Den Wettbewerb in der Branche verstehen (NK 3.26/3.27/4.1)
Ein Ansatz, der auch von den Treuhandorganisationen genutzt wird, um die Dynamik einer Branche zu verstehen, ist das 5-Kräfte-Modell von Porter. Hierbei wird abgeschätzt: Wie hoch sind die Barrieren für neue Anbieter, in den Markt einzusteigen (Schutzwirkung)? Wie stark ist die Verhandlungsmacht von Lieferanten auf der einen (Beschaffungsrisiken und -kosten) und Abnehmer auf der anderen Seite (erzielbares Preisniveau)? In welchem Ausmass ist damit zu rechnen, dass die bestehenden Produkte und Leistungen durch schnellere, billigere und bessere Verfahren substituiert werden (technischer Fortschritt und Innovationsdynamik)? Nicht zuletzt spielt die Intensität des Wettbewerbs in der Branche (erzielbare Margen) eine Rolle für die Ertragskraft in der Branche. Gesetzliche Regelungen und Verordnungen können Einfluss auf alle vorgenannten Faktoren ausüben (Veränderung oder Konstanz der «Spielregeln»).
Zukünftige Entwicklungen Umfeld sichtbar machen
«Ein besseres Verständnis von externen Veränderungen/Trends in Politik, Umwelt, Gesetzen, Technologie schafft Wettbewerbsvorteile. Die Betrachtung von Wettbewerb, Märkten, Soziales und Gesellschaft, Wirtschaft usw. kann international, national, regional oder lokal erfolgen ». (NK 3.24/4.1)
Für eine systematische Trendanalyse bietet sich das St.Galler Managementmodell an. Das Modell erlaubt eine systematische Strukturierung und Identifizierung von Feldern, in denen sich für die Organisation wichtige Veränderungen abspielen können. Zum einen bilden Beschaffungs- und Absatzmärkte Pfeiler dieses Modells. Zum anderen wird das Umfeld in sogenannten Sphären gebündelt. Speziell sind dies Gesellschaft, Natur, Technologie und Wirtschaft.
Auf der Beschaffungsseite ist nicht nur an Engpassmaterialien zu denken. Dort, wo Nachfrage- oder politische Verwerfungen auftreten können, ist eine verstärkte Beobachtung angebracht. Weiterhin ist hier an die «Beschaffung» von Mitarbeitern, Energie, Kapital oder Informationen zu denken. Engpässe sind dabei z. T. branchenspezifisch. Bei den Absatzmärkten sind Abhängigkeiten von bestimmten Kunden bzw. Branchen sowie Verlagerungen von den klassischen Absatzwegen hin zu internetbasierten Kanälen von Bedeutung. Multimedia und informierte Kunden verändern das Verhältnis zur Organisation. Es gilt aber auch, Entwicklungen im Zahlungsverhalten der Abnehmer im Auge zu behalten.

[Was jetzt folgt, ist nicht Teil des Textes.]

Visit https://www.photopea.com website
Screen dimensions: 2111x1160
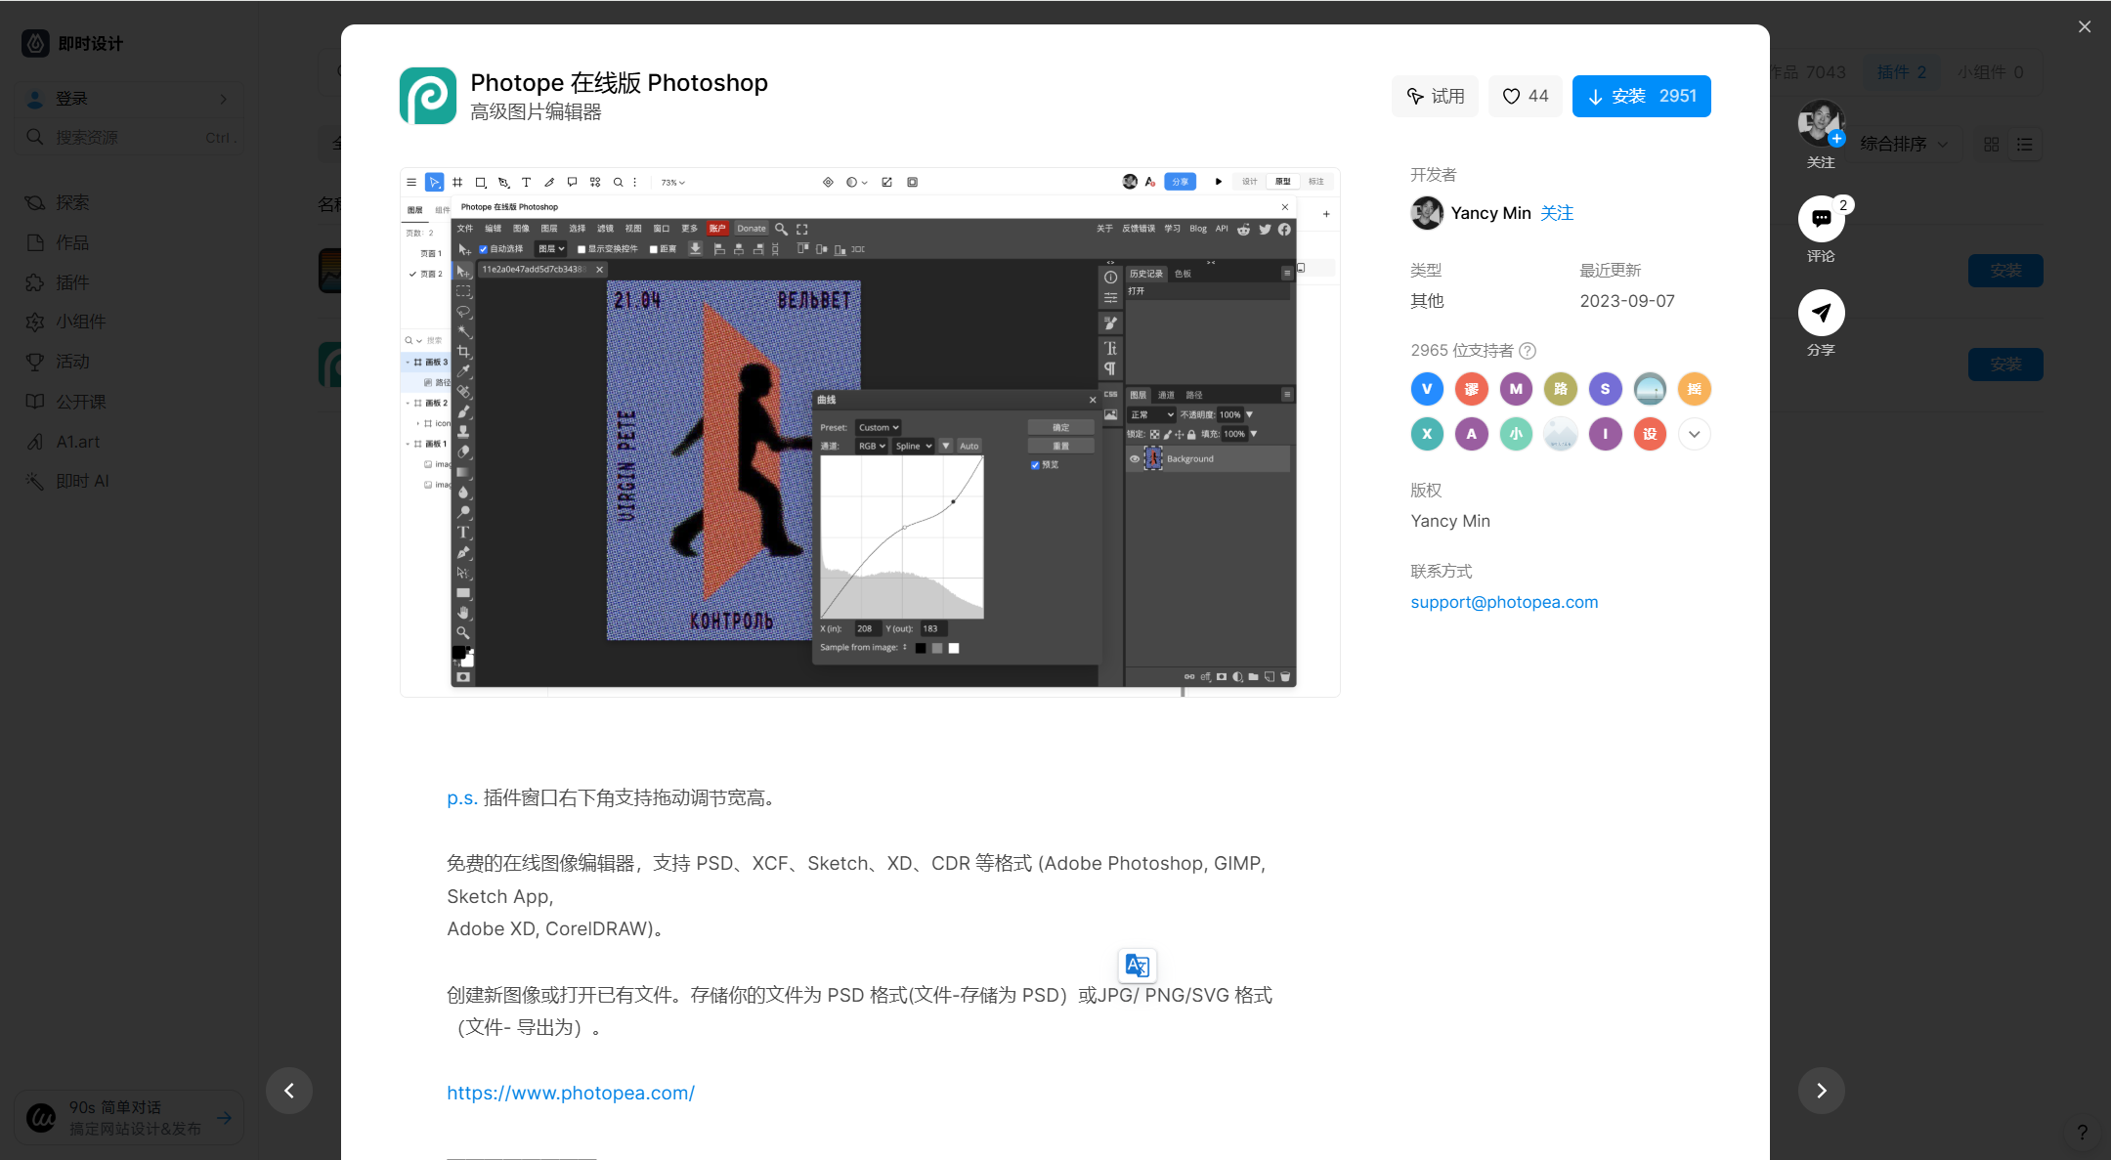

Die Sphäre «Gesellschaft» lässt sich u. a. weiter aufgliedern in Änderungen der Wertehaltungen, demografi-scher Wandel oder Regelungen durch Gesetze und Verordnungen. Bei «Natur » spielen etwa Produktrecycling, Umweltmanagement, andere Energiequellen oder zu erwartende Einschränkungen der individuellen Mobilität eine Rolle. Bei «Technologie» sind Entwicklungen der Produktund Prozesstechnologie zu nennen. Beim Faktor «Wirtschaft» sind Schwankungen und Diskontinuitäten der Wirtschaftslage und politische Einflüsse (Steuerung der Zuwanderung, Exportfinanzierung, Exportrestriktionen etc.) bedeutsam.

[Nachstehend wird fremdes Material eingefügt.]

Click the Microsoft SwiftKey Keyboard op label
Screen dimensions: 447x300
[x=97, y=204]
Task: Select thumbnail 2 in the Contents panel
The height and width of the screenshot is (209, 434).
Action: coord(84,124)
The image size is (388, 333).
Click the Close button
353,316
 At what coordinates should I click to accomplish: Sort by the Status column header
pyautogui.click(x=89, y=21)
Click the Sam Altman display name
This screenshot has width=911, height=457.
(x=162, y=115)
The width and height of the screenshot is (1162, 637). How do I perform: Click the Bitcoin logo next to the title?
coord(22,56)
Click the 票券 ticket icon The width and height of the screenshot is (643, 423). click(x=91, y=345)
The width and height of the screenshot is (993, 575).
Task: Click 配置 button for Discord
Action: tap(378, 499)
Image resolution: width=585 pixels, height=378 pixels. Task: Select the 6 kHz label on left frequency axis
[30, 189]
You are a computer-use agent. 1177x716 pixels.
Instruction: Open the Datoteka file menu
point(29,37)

Die Positionierung der Branche in einer Matrix aus Marktattraktivität und Marktwachstum liefert zusätzliche Informationen, ob eine Chance oder Gefahr vorliegt. Für eine erste Analyse der Bedeutung auf die Tätigkeit der Organisation sollte eine Klassierung in «gering», «mittel» und «stark» ausreichend sein. Die starken Trends des so ermittelten externen Umfelds werden anschliessend als Chance (O) oder als Gefahr (T) für die Organisation eingeschätzt.
Fähigkeiten und Ressourcen der Organisation ermitteln
«Die gezielte Entwicklung von internen Themen wie z. B. Struktur, Werte, Kultur, Wissen, Systeme, Fertigkeiten und Leistungsvermögen schafft Differenzierungsmerkmale für die Organisation.» (NK 3.09/3.24./3.35/4.1/6.1/6.2)

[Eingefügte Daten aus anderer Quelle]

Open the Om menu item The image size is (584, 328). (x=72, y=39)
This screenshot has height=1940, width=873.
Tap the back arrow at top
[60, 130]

Die eigenen Fähigkeiten und Ressourcen lassen sich mittels eines Rasters darstellen, wie es z. B. von Lombriser und Abplanalp bereitgestellt wird. Die wichtigsten Faktoren werden qualitativ (besser, gleich, schlechter) im Vergleich zur stärksten Konkurrenz ermittelt. Je nach Einschätzung der genannten Faktoren erfolgt eine Zuordnung als Stärke (S) oder Schwäche (W). Im Innenverhältnis können komplizierte Prozesse, die Überlastung von Führungskräften und Mitarbeitenden, eine geringe Bereitschaft zu Veränderungen oder z. B. ungelöste Nachfolgen von Inhabern oder Führungskräften relevante Faktoren sein.
Stärken, Schwächen, Chancen und Gefahren systematisieren (SWOT)
«Ein systematischer Ansatz zur Lenkung von Risiken und Chancen hilft der Organisation zu entscheiden, ob Risiken vermieden, vermindert, überwälzt oder akzeptiert werden können. Im Gegenzug bildet dieser die Grundlage für Entschlüsse, gewisse Risiken bewusst einzugehen, um potenzielle Chancen wahrnehmen zu können.» (NK 3.09/3.24./3.35/4.1/6.1/6.2)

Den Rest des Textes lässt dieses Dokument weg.